在医学上,Mn-SOD的应用研究成果颇丰。近年来,有报道称Mn-SOD在治疗高血压[28]、糖尿病视网膜病变[29]、抗辐射[30]、急性肺损伤[31]、癌症研究领域[32-38]等方面均有应用。

2.2.1 在治疗糖尿病上的应用 糖尿病和高血压被称为同源性疾病,两种疾病无论是病因、互相影响还是危害上都存在共通性,常常合并发作,形成糖尿病高血压。近年来有报道称,Mn-SOD能够在高血压和糖尿病视网膜病变的治疗中发挥作用。如Case等[28]研究发现,在大鼠穹窿下器官中过度表达Mn-SOD可显著降低血压,为Mn-SOD在高血压的临床治疗提供了新的思路。Kanwar等[29]研究发现,线粒体超氧化物歧化酶(Mn-SOD)能对糖尿病视网膜线粒体氧化损伤提供保护,该实验研究了超氧阴离子和GSH水平对糖尿病的影响,探讨锰超氧化物歧化酶在小鼠体内表达Mn-SOD和视网膜线粒体氧化应激反应,证实了糖尿病视网膜病变的发病与锰超氧化物歧化酶的相关作用。这些研究为Mn-SOD治疗糖尿病提供了新思路。

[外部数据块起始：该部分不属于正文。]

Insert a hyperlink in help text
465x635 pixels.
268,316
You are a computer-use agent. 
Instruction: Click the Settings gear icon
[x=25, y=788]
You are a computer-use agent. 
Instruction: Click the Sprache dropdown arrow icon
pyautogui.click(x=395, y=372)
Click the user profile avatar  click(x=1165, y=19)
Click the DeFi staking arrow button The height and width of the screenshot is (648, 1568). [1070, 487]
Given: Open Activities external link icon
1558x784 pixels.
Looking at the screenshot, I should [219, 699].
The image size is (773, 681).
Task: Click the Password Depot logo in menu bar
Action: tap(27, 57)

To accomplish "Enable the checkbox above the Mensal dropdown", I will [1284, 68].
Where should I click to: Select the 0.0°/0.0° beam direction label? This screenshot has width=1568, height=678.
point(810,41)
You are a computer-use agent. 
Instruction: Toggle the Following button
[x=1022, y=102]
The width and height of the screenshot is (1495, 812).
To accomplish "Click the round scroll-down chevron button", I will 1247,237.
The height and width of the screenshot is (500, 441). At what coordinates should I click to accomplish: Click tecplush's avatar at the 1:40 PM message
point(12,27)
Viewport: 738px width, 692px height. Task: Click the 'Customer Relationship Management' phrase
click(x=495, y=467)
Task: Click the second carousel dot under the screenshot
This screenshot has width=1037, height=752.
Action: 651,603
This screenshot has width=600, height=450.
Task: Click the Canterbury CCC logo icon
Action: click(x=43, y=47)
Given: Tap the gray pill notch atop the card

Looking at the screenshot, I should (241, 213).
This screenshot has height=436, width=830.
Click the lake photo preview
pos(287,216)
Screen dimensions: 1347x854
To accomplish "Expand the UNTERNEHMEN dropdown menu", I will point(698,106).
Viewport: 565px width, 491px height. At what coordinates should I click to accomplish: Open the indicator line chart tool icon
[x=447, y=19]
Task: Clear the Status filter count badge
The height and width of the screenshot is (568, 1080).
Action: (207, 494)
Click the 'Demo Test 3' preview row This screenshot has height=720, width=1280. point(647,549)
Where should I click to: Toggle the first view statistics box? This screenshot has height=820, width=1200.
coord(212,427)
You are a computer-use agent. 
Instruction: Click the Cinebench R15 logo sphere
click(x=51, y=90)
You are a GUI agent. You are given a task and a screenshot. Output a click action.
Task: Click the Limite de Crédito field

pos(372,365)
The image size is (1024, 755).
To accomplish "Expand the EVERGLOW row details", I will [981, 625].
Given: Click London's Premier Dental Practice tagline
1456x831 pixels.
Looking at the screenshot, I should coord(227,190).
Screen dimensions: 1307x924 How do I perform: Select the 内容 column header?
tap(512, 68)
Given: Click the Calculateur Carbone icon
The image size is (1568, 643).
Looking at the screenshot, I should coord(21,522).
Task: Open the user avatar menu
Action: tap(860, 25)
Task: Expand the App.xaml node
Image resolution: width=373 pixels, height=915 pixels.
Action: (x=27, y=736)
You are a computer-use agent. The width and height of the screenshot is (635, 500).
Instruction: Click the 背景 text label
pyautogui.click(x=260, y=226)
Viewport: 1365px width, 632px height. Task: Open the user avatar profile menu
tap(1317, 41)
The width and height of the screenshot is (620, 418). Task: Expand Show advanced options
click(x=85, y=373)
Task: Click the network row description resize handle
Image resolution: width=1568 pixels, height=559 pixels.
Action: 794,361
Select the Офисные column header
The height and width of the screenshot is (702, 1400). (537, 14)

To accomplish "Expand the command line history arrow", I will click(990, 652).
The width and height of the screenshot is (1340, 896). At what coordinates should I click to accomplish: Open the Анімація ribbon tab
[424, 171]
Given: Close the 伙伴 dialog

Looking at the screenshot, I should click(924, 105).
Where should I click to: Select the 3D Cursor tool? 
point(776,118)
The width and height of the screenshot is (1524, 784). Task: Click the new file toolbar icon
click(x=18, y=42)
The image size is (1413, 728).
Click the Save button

2.2.2 在癌症上的应用 Oberley[30]提出细胞癌变假设,认为正常细胞超氧阴离子生成与Mn-SOD活性保持动态平衡;其研究发现,Mn-SOD的活性与癌症的发生有着密切的关系。

2.2.2.1 在前列腺癌上的应用 王明臣等[31]分析了Mn-SOD基因在前列腺癌(PCa)及良性前列腺增生(BPH)组织中的mRNA表达情况,揭示了氧化应激损伤在PCa发生过程中的作用,证明了Mn-SOD基因表达低下导致的氧化应激加剧可能在前列腺癌的发生中起着重要作用。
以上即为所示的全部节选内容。